DATASET RECORDS Block Start
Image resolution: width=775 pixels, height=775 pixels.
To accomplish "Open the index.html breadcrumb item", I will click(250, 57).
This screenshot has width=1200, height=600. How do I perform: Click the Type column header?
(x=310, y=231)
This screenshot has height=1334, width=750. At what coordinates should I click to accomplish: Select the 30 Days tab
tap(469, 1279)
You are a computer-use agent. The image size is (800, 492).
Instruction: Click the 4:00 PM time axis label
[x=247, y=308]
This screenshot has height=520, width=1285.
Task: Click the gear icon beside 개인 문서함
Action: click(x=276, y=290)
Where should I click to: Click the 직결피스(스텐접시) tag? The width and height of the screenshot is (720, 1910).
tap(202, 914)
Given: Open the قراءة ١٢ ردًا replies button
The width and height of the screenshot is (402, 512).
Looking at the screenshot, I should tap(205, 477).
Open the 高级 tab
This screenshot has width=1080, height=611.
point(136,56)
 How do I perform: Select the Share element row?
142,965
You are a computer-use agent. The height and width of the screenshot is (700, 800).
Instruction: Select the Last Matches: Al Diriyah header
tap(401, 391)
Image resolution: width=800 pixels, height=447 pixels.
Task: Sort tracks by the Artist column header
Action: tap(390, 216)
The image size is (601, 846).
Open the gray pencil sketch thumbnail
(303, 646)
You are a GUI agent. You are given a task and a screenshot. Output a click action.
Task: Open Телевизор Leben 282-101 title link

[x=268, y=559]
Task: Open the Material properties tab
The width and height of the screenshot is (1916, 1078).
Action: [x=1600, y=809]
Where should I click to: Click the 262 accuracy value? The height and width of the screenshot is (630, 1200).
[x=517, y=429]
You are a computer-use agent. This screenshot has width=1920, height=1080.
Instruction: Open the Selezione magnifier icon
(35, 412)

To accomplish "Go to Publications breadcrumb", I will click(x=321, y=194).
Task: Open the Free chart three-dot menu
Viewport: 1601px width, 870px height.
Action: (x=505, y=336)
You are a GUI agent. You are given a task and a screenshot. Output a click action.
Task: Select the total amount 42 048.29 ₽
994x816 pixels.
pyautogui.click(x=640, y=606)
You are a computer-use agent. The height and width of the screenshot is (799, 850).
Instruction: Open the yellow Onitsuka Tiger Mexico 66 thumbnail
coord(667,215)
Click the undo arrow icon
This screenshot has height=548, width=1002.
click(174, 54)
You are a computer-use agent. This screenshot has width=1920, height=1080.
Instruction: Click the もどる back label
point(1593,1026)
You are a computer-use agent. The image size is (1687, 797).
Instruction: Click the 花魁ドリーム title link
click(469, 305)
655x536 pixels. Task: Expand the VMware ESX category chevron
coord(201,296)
DATASET RECORDS Block End
[TASK DESCRIPTION]: Start with the line above that contains "Given: Open the قراءة ١٢ ردًا replies button" and end with the line that contains "is (799, 850).". Write out those lines exactly, and only those.

[RESULT]:
Given: Open the قراءة ١٢ ردًا replies button
The width and height of the screenshot is (402, 512).
Looking at the screenshot, I should tap(205, 477).
Open the 高级 tab
This screenshot has width=1080, height=611.
point(136,56)
 How do I perform: Select the Share element row?
142,965
You are a computer-use agent. The height and width of the screenshot is (700, 800).
Instruction: Select the Last Matches: Al Diriyah header
tap(401, 391)
Image resolution: width=800 pixels, height=447 pixels.
Task: Sort tracks by the Artist column header
Action: tap(390, 216)
The image size is (601, 846).
Open the gray pencil sketch thumbnail
(303, 646)
You are a GUI agent. You are given a task and a screenshot. Output a click action.
Task: Open Телевизор Leben 282-101 title link

[x=268, y=559]
Task: Open the Material properties tab
The width and height of the screenshot is (1916, 1078).
Action: [x=1600, y=809]
Where should I click to: Click the 262 accuracy value? The height and width of the screenshot is (630, 1200).
[x=517, y=429]
You are a computer-use agent. This screenshot has width=1920, height=1080.
Instruction: Open the Selezione magnifier icon
(35, 412)

To accomplish "Go to Publications breadcrumb", I will click(x=321, y=194).
Task: Open the Free chart three-dot menu
Viewport: 1601px width, 870px height.
Action: (x=505, y=336)
You are a GUI agent. You are given a task and a screenshot. Output a click action.
Task: Select the total amount 42 048.29 ₽
994x816 pixels.
pyautogui.click(x=640, y=606)
You are a computer-use agent. The height and width of the screenshot is (799, 850).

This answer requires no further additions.